» PÁGINA

++++++

A defesa do meio ambiente em geral, e da Amazônia em particular, está aos poucos se tornando consenso na classe política brasileira, da direita à esquerda. Temas ambientais apareceram com força nos programas eleitorais de Simone Tebet (MDB) e de Lula. Os trechos sobre Amazônia dos dois programas têm muito em comum – afinal, foram elaborados por integrantes do grupo criado no jantar na casa de Guilherme Leal.
Quais são os novos horizontes?
“Nós não apresentamos as propostas para os cem dias a nenhum candidato, no entanto”, diz Piazzon. “Estávamos esperando a definição da eleição.” Há, obviamente, enorme divergência entre os empresários e cientistas envolvidos com o meio ambiente e o governo Bolsonaro.Se o presidente em exercício tivesse sido reeleito, as ideias da Concertação Pela Amazônia seriam oferecidas prioritariamente a entes subnacionais – governos e prefeituras.
No Brasil e no mundo, de Tebet a Lula, de Joe Biden a Annalena Baerbock, de Helder Barbalho a Guilherme Leal, fortalece-se a convicção de que a Amazônia e o meio ambiente são as grandes chances de o Brasil ter algum protagonismo na agenda internacional. O esforço coletivo para levar a Amazônia ao centro dos debates da COP-27, aliado à mudança de poder no Brasil, fornecem uma ocasião propícia para transformar essa vocação em realidade.
Gestões Lula no ambiente tiveram queda de desmate, mas obra polêmica
Quando Lula assumiu a Presidência da República pela primeira vez, em 2003, o desmatamento na Amazônia era de 21,6 mil quilômetros quadrados, conforme o Instituto Nacional de Pesquisas Espaciais (Inpe), órgão ligado ao Ministério da Ciência e Tecnologia. Quando saiu do cargo no início de 2011, dois mandatos depois, esse índice havia baixado para 7 mil km quadrados. Se essa é a principal medida de sua gestão no meio ambiente – personificada na figura da ex-ministra Marina Silva –, houve também embate com as questões de desenvolvimento e infraestrutura.

++++++

» DADOS FORNECIDOS
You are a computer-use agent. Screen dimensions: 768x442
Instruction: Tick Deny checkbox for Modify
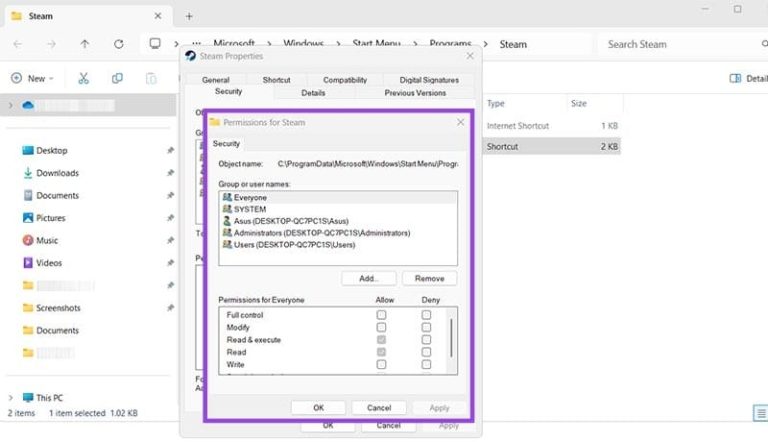pyautogui.click(x=426, y=327)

++++++

» COMPLETE O SEGUINTE
(1) Resuma o texto sobre a Amazônia em duas frases.
(2) Com base no texto sobre a Amazônia, responda:
(a) A quem seriam oferecidas prioritariamente as ideias da Concertação Pela Amazônia caso o presidente em exercício tivesse sido reeleito?
(b) Em que ano Lula assumiu a Presidência da República pela primeira vez?
(c) A que ministério está ligado o Instituto Nacional de Pesquisas Espaciais?

» AS SOLUÇÕES
(1) A defesa do meio ambiente e da Amazônia vem se tornando consenso na classe política brasileira, e os programas eleitorais de Simone Tebet e de Lula, cujos trechos sobre a Amazônia têm muito em comum, deram destaque a temas ambientais. Fortalece-se a convicção de que a Amazônia e o meio ambiente são a grande chance de protagonismo internacional do Brasil, e, nos dois primeiros mandatos de Lula, o desmatamento na Amazônia caiu de 21,6 mil para 7 mil quilômetros quadrados, segundo o Inpe.

(2)
(a) A entes subnacionais, isto é, governos e prefeituras.
(b) Em 2003.
(c) Ao Ministério da Ciência e Tecnologia.